— Requirements —
Please render every line of the items below as a JSON list of strings, one string per line, leaving out the blank lines.

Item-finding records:
☆ ☆ ☆ ☆ ☆ ☆ ☆

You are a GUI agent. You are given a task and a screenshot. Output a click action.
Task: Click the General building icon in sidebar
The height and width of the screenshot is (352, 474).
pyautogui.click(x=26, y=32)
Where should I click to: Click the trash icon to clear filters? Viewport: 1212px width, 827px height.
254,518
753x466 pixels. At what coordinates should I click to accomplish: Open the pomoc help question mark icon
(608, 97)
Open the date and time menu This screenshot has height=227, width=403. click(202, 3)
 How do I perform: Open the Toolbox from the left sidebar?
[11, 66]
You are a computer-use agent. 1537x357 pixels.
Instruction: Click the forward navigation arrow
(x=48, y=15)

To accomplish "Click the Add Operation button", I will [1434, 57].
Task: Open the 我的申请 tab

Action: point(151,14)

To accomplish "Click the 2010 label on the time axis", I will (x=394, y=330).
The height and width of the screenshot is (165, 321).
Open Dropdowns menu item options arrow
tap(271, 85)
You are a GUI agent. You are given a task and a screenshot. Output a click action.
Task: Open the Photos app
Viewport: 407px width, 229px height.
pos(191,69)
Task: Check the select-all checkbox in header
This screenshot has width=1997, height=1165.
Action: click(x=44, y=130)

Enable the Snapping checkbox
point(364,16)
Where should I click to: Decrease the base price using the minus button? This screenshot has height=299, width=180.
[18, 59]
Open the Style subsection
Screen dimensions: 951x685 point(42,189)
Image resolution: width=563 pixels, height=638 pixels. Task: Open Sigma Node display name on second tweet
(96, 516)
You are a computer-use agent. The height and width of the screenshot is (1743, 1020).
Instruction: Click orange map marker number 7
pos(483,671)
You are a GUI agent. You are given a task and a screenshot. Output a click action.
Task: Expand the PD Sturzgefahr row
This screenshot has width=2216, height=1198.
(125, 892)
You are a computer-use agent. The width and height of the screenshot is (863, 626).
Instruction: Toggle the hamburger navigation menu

☆ ☆ ☆ ☆ ☆ ☆ ☆

— Correct response —
[
  "You are a GUI agent. You are given a task and a screenshot. Output a click action.",
  "Task: Click the General building icon in sidebar",
  "The height and width of the screenshot is (352, 474).",
  "pyautogui.click(x=26, y=32)",
  "Where should I click to: Click the trash icon to clear filters? Viewport: 1212px width, 827px height.",
  "254,518",
  "753x466 pixels. At what coordinates should I click to accomplish: Open the pomoc help question mark icon",
  "(608, 97)",
  "Open the date and time menu This screenshot has height=227, width=403. click(202, 3)",
  " How do I perform: Open the Toolbox from the left sidebar?",
  "[11, 66]",
  "You are a computer-use agent. 1537x357 pixels.",
  "Instruction: Click the forward navigation arrow",
  "(x=48, y=15)",
  "To accomplish \"Click the Add Operation button\", I will [1434, 57].",
  "Task: Open the 我的申请 tab",
  "Action: point(151,14)",
  "To accomplish \"Click the 2010 label on the time axis\", I will (x=394, y=330).",
  "The height and width of the screenshot is (165, 321).",
  "Open Dropdowns menu item options arrow",
  "tap(271, 85)",
  "You are a GUI agent. You are given a task and a screenshot. Output a click action.",
  "Task: Open the Photos app",
  "Viewport: 407px width, 229px height.",
  "pos(191,69)",
  "Task: Check the select-all checkbox in header",
  "This screenshot has width=1997, height=1165.",
  "Action: click(x=44, y=130)",
  "Enable the Snapping checkbox",
  "point(364,16)",
  "Where should I click to: Decrease the base price using the minus button? This screenshot has height=299, width=180.",
  "[18, 59]",
  "Open the Style subsection",
  "Screen dimensions: 951x685 point(42,189)",
  "Image resolution: width=563 pixels, height=638 pixels. Task: Open Sigma Node display name on second tweet",
  "(96, 516)",
  "You are a computer-use agent. The height and width of the screenshot is (1743, 1020).",
  "Instruction: Click orange map marker number 7",
  "pos(483,671)",
  "You are a GUI agent. You are given a task and a screenshot. Output a click action.",
  "Task: Expand the PD Sturzgefahr row",
  "This screenshot has width=2216, height=1198.",
  "(125, 892)",
  "You are a computer-use agent. The width and height of the screenshot is (863, 626).",
  "Instruction: Toggle the hamburger navigation menu"
]